*** Selected excerpt ***
Emulator

class prism.Emulator(pipeline_obj, modellink_obj)[source]

Defines the Emulator class of the PRISM package.

Description

The Emulator class is the backbone of the PRISM package, holding all tools necessary to construct, load, save and evaluate the emulator of a model. It performs many checks to see if the provided ModelLink object is compatible with the current emulator, advises the user on alternatives when certain operations are requested, automatically takes care of distributing emulator systems over MPI ranks and more.

Even though the purpose of the Emulator class is to hold only information about the emulator and therefore does not require any details about the provided ModelLink object, it will keep track of changes made to it. This is to allow the user to modify the properties of the ModelLink subclass without causing any desynchronization problems by accident.

The Emulator class requires to be linked to an instance of the Pipeline class and will automatically attempt to do so when initialized. By default, this class should only be initialized from within a Pipeline object.

__init__(pipeline_obj, modellink_obj)[source]

Initialize an instance of the Emulator class.

Parameters:
_assign_data_idx(emul_i)[source]

Determines the emulator system each data point in the provided emulator iteration emul_i should be assigned to, in order to make sure that recurring data points have the same emulator system index as in the previous emulator iteration. If multiple options are possible, data points are assigned such to spread them as much as possible.

Parameters:emul_i (int) – Number indicating the requested emulator iteration.
Returns:
  • data_to_emul_s (list of int) – The index of the emulator system that each data point should be assigned to.
  • n_emul_s (int) – The total number of active and passive emulator systems there will be in the provided emulator iteration.

Examples

If the number of data points is less than the previous iteration:

>>> emul_i = 2
>>> self._data_idx[emul_i-1]
['A', 'B', 'C', 'D', 'E']
>>> self._modellink._data_idx
['B', 'F', 'G', 'E']
>>> self._assign_data_idx(emul_i)
([1, 3, 2, 4], 5)

If the number of data points is more than the previous iteration:

>>> emul_i = 2
>>> self._data_idx[emul_i-1]
['A', 'B', 'C', 'D', 'E']
>>> self._modellink._data_idx
['B', 'F', 'G', 'E', 'A', 'C']
>>> self._assign_data_idx(emul_i)
([1, 5, 3, 4, 0, 2], 6)

If there is no previous iteration:

>>> emul_i = 1
>>> self._data_idx[emul_i-1]
[]
>>> self._modellink._data_idx
['B', 'F', 'G', 'E', 'A', 'C']
>>> self._assign_data_idx(emul_i)
([5, 4, 3, 2, 1, 0], 6)
_assign_emul_s(emul_i)[source]

Determines which emulator systems (files) should be assigned to which MPI rank in order to balance the number of active emulator systems on every rank for every iteration up to the provided emulator iteration emul_i. If multiple choices can achieve this, the emulator systems are automatically spread out such that the total number of active emulator systems on a single rank is also balanced as much as possible.

Parameters:emul_i (int) – Number indicating the requested emulator iteration.
Returns:emul_s_to_core (list of lists) – A list containing the emulator systems that have been assigned to the corresponding MPI rank by the controller.

Notes

Currently, this function only uses high-level MPI. Additional speed can be obtained by also implementing low-level MPI, which will potentially be done in the future.
*** Records ***
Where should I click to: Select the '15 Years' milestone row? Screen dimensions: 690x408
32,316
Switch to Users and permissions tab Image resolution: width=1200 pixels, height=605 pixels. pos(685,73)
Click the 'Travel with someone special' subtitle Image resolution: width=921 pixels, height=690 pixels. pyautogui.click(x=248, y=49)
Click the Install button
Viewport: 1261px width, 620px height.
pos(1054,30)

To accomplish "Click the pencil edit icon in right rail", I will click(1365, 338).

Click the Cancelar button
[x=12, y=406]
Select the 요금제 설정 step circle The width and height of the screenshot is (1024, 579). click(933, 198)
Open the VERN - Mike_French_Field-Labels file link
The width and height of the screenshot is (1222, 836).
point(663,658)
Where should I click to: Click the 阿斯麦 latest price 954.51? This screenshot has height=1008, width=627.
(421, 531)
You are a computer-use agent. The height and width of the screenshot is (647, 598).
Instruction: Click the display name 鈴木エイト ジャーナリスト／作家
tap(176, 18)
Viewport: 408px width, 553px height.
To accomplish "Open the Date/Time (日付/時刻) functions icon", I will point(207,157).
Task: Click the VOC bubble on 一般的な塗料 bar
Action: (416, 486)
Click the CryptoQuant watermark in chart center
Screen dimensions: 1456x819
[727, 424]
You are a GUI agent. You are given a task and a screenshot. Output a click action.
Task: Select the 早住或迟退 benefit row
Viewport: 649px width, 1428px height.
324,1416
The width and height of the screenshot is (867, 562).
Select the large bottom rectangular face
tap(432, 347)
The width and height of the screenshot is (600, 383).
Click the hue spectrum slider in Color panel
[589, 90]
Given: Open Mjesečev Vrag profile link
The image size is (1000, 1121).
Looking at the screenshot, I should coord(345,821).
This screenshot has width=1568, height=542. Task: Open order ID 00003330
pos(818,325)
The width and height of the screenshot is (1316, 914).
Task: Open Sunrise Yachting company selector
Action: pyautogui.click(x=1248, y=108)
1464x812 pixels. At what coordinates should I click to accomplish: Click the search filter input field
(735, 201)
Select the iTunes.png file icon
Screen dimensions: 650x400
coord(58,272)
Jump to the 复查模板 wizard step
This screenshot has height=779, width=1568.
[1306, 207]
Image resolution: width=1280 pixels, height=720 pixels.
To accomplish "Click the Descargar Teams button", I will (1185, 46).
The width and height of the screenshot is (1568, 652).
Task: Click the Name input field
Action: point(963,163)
***
_The exercise_
Continue the Emulator class documentation from where it stops.

_Written answer_
_cleanup_emul_files(emul_i)[source]

Opens all emulator HDF5-files and removes the provided emulator iteration emul_i and subsequent iterations from them. Also removes any related projection figures that have default names. If emul_i == 1, all emulator HDF5-files are removed instead.

Parameters:emul_i (int) – Number indicating the requested emulator iteration.
_construct_iteration(emul_i)[source]

Constructs the emulator iteration corresponding to the provided emul_i, by performing the given emulation method and pre-calculating the prior expectation and variance values of the used model evaluation samples.

Parameters:emul_i (int) – Number indicating the requested emulator iteration.

Generates

All data sets that are required to evaluate the emulator at the constructed iteration.

_create_new_emulator()[source]

Creates a new master HDF5-file that holds all the information of a new emulator and writes all important emulator details to it. Afterwards, resets all loaded emulator data and prepares the HDF5-file and emulator for the construction of the first emulator iteration.

Generates

A new master HDF5-file ‘prism.hdf5’ contained in the working directory specified in the Pipeline instance, holding all information required to construct the first iteration of the emulator.

_do_regression(emul_i, emul_s_seq)[source]

Performs a forward stepwise linear regression for all requested emulator systems emul_s_seq in the provided emulator iteration emul_i. Calculates what the expectation values of all polynomial coefficients are. The polynomial order that is used in the regression depends on poly_order.

Parameters:
  • emul_i (int) – Number indicating the requested emulator iteration.
  • emul_s_seq (list of int) – List of numbers indicating the requested emulator systems.

Generates (for every emulator system)

rsdl_var : float
Residual variance of the regression function.
regr_score : float
Fit-score of the regression function.
poly_coef : 1D ndarray object
Array containing the expectation values of the non-zero polynomial coefficients.
poly_powers : 2D ndarray object
Array containing the powers of the non-zero polynomial terms in the regression function.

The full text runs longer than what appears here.